# TASK DESCRIPTION:
Answer these questions using the summary of the discussion of Ilya Sutskever's NeurIPS talk below.
1. Why do commenters say pre-training as we know it will end?
2. What concern is raised about many of the remaining rich datasets?
3. How is "agentic intelligence" described?

(Beginning of TEXT EXCERPT)

Ilya Sutskever NeurIPS talk [video]

Peak data & limits of current scaling

  • Multiple commenters focus on the claim that “pre‑training as we know it will end” because we’ve hit “peak data.”
  • Some see this as an important public acknowledgment that increasing model size + internet-scale data no longer guarantees easy gains.
  • Others argue we haven’t exhausted what can be learned from existing data; current methods are inefficient at extracting knowledge.

Future training data sources

  • Suggestions include proprietary corpora (e.g., news, books, pharma, energy, internal codebases) where owners can sidestep copyright issues.
  • Ideas for new data generation: robots in the real world, continuous learning from users, self‑driving logs, surveillance video, XR/smart glasses, personal telemetry (keylogging, screenshots, etc.).
  • Some propose large-scale book scanning or reviving old digitization projects.
  • Concern that many remaining rich datasets are locked in commercial silos and will stay closed.

Synthetic data: usefulness debated

  • One camp claims synthetic datasets are mostly useless beyond narrow cases; better to re‑use real data.
  • Others counter that major labs report strong gains from synthetic data and that the question is unsettled.
  • It’s noted that the talk itself is skeptical about synthetic data, but commenters say he may be wrong.

Domain‑specific models and expert work

  • Lively thread on “state law LLMs” and narrow experts:
    • Supporters think curated, smaller domains (law, proprietary code, niche languages) can yield near‑expert models and commoditize expertise, reducing demand for specialists.
    • Critics argue law in particular depends on real‑world context, messy incentives, and high stakes; LLM‑grade answers are risky when errors are costly.
    • Parallel drawn to code: LLMs already help non‑experts, but their outputs still need human review.

Reasoning, agents, and unpredictability

  • Discussion on “agentic intelligence” as models that set goals, plan, and act autonomously, versus today’s answer‑only systems.
  • Some agree with the claim that “more reasoning is more unpredictable,” linking useful reasoning to non‑obvious, hard‑to‑anticipate outputs.

(End of TEXT EXCERPT)
(Beginning of EXTRACTED INFORMATION)

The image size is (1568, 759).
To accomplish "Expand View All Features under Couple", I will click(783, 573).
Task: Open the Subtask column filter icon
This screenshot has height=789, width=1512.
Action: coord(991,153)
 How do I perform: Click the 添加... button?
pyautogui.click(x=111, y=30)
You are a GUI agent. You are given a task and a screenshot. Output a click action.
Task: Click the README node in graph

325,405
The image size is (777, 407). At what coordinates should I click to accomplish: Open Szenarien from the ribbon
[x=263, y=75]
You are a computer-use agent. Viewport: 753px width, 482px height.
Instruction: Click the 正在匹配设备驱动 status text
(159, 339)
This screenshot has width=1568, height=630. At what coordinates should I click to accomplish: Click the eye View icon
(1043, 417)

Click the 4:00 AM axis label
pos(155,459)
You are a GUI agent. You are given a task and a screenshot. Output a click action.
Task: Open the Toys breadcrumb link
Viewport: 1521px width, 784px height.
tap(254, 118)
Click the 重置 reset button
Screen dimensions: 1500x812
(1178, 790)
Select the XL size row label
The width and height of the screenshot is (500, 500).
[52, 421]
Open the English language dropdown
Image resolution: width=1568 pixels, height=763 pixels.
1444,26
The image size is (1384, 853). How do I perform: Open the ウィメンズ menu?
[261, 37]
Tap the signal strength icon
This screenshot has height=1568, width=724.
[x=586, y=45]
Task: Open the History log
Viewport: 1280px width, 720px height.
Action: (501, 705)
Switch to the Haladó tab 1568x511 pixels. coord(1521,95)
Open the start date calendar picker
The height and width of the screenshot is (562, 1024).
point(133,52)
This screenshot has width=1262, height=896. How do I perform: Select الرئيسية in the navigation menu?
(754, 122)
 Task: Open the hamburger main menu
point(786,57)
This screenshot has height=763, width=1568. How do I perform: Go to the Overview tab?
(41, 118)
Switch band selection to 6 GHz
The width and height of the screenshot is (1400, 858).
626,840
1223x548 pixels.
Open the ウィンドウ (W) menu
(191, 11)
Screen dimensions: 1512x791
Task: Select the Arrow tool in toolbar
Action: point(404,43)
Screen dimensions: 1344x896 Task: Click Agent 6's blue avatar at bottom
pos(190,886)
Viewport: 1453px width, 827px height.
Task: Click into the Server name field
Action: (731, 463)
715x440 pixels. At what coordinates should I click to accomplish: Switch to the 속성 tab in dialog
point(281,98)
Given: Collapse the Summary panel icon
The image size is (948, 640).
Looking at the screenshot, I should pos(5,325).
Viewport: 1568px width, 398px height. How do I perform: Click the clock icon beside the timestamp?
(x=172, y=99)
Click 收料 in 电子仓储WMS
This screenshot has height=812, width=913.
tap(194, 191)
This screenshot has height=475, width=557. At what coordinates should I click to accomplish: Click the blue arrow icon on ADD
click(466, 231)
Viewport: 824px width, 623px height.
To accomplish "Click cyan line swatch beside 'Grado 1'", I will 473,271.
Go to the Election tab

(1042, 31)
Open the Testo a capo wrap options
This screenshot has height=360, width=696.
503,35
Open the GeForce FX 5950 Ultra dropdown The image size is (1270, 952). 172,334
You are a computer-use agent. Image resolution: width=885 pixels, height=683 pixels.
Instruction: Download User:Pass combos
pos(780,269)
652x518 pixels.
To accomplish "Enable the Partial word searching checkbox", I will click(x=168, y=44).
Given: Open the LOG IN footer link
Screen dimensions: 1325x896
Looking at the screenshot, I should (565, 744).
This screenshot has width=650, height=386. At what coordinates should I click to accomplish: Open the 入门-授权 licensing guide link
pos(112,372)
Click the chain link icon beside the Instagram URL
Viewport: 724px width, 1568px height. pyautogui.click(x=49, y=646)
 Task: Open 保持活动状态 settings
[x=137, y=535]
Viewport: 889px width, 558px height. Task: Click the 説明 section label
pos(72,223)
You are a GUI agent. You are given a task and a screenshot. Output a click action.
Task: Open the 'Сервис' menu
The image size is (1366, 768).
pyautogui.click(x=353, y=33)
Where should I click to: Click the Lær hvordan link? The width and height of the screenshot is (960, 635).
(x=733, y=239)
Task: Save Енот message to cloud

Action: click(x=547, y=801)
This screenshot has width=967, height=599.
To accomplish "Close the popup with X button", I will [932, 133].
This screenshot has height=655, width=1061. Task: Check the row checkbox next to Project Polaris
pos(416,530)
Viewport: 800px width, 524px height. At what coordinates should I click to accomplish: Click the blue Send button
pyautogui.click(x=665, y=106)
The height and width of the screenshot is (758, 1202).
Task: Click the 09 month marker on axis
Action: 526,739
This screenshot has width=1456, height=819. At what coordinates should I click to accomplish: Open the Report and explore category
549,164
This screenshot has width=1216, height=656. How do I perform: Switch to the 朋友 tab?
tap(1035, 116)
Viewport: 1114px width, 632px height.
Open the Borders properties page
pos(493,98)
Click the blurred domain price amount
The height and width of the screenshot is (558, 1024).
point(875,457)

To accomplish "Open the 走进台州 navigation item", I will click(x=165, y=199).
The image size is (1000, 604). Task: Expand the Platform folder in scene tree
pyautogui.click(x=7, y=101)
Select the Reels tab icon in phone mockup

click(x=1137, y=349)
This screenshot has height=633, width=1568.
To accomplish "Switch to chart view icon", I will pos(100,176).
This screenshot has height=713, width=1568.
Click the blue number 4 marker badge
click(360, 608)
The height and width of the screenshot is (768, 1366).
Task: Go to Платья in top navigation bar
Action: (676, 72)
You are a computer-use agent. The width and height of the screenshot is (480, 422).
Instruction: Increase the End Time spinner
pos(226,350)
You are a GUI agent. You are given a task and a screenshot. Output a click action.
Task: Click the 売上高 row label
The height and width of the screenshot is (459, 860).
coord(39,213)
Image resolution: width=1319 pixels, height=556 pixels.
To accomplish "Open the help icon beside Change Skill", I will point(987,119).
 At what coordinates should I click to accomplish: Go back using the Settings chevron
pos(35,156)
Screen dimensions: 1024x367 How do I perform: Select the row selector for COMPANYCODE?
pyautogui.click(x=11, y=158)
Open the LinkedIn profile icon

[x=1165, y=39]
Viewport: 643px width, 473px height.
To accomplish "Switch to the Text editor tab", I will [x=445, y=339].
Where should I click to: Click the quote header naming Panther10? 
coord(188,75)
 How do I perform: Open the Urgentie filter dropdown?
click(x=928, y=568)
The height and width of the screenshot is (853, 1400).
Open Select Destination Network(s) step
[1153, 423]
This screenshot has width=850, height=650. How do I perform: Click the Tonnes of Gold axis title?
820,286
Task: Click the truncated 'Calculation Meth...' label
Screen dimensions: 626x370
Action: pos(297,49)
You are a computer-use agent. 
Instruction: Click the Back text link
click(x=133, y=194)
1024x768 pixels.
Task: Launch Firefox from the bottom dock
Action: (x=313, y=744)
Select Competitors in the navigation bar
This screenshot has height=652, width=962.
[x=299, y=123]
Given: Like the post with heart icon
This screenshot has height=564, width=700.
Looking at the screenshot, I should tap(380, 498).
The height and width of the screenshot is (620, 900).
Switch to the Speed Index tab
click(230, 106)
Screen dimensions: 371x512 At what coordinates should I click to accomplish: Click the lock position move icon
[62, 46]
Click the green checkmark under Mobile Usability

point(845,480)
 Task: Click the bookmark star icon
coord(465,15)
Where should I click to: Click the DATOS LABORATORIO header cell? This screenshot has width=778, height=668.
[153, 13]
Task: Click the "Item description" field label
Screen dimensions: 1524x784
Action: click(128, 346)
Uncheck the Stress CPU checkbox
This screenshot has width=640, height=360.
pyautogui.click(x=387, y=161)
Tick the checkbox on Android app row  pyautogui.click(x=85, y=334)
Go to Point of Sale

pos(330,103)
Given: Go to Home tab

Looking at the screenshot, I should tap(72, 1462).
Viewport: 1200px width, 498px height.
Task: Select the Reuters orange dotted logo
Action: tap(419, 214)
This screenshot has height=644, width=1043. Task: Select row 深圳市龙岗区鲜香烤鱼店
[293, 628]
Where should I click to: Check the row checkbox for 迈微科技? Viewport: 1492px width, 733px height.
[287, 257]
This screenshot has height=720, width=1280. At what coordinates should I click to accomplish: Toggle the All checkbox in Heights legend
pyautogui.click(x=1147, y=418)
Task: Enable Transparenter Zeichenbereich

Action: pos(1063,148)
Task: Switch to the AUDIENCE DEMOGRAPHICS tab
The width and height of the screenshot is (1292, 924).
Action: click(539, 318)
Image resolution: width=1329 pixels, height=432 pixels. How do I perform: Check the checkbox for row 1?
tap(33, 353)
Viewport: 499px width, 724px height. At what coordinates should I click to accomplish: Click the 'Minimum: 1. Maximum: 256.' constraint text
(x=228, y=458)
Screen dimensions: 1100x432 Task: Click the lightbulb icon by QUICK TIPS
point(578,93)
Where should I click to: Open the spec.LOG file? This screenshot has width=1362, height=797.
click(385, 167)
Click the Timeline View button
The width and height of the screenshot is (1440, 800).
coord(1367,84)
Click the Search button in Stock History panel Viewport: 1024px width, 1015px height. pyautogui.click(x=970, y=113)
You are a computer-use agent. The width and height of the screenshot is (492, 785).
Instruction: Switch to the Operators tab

(End of EXTRACTED INFORMATION)

# TASK ANSWER:
1. Because we've hit "peak data."
2. They are locked in commercial silos and will stay closed.
3. As models that set goals, plan, and act autonomously, versus today's answer-only systems.